OBJECTIVE:
In the records below, reproduce the lines from the line with "Recommended (484, 1448)" up to and including the line with "coordinates (133, 1650).", replacing "strategies" with "methods" and leaving all else unchanged.

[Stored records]
━━━━━━━━━━

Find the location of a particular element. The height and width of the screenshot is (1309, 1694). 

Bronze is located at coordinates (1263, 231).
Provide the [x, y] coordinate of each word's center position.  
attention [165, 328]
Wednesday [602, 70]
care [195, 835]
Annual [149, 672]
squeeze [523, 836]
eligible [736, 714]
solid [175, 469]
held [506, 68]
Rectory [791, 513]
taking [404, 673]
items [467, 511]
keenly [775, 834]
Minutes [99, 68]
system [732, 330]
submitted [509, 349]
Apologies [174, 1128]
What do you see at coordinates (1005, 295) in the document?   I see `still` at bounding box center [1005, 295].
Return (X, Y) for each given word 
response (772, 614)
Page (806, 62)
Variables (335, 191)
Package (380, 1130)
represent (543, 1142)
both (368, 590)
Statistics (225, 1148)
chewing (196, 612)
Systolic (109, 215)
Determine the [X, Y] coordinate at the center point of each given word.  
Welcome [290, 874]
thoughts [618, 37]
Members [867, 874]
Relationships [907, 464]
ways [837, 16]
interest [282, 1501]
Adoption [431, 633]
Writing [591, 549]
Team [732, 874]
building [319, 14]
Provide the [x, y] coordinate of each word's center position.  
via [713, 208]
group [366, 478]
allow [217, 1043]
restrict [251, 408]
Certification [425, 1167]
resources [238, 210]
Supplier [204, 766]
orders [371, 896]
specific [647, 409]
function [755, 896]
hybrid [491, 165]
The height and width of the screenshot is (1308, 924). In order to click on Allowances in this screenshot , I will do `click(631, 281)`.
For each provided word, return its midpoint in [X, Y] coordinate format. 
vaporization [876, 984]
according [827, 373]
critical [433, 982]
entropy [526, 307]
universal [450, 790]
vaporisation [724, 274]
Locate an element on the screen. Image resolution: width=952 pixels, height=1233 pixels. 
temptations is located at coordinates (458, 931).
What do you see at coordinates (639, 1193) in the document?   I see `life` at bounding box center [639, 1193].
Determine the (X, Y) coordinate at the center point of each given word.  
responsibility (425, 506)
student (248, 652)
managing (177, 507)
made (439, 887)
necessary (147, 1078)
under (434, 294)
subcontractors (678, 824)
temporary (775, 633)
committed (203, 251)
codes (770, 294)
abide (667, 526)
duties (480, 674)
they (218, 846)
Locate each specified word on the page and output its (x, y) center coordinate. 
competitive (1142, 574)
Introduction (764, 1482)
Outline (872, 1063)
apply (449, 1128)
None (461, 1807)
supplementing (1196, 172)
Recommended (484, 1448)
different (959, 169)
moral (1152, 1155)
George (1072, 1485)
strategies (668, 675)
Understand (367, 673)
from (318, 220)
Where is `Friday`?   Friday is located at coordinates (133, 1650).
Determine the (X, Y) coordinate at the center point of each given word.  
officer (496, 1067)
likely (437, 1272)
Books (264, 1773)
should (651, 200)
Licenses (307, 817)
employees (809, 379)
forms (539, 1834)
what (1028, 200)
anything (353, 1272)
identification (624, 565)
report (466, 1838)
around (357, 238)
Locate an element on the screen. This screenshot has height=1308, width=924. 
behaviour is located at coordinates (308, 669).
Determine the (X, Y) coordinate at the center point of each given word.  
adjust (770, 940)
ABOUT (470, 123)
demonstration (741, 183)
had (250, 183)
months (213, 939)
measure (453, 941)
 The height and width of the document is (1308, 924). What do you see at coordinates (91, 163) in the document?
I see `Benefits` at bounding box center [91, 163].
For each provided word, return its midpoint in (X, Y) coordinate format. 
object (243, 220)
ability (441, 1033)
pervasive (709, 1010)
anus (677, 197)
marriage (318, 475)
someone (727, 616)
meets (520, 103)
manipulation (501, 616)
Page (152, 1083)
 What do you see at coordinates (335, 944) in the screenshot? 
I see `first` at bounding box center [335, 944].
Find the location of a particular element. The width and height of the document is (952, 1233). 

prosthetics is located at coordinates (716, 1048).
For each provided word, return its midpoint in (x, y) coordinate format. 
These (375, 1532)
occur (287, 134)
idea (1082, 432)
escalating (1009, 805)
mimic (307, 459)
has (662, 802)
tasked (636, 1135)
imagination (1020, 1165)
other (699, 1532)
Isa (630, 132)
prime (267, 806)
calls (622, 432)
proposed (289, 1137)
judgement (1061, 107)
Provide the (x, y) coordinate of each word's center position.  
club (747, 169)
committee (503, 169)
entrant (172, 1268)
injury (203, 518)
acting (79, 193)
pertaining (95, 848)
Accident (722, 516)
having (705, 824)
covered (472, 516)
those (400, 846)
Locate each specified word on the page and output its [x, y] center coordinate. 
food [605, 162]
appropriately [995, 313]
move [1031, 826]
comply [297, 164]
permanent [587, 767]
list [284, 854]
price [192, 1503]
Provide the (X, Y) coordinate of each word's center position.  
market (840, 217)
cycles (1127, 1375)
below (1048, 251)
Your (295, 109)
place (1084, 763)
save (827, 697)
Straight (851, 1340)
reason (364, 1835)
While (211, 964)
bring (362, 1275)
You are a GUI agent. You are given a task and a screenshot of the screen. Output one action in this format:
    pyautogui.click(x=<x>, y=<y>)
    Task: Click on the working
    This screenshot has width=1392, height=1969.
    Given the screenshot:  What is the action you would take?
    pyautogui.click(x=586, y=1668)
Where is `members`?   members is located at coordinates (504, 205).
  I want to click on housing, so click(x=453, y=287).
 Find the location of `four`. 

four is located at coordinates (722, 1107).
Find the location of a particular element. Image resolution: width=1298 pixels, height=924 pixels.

━━━━━━━━━━

WRITTEN ANSWER:
Recommended (484, 1448)
different (959, 169)
moral (1152, 1155)
George (1072, 1485)
methods (668, 675)
Understand (367, 673)
from (318, 220)
Where is `Friday`?   Friday is located at coordinates (133, 1650).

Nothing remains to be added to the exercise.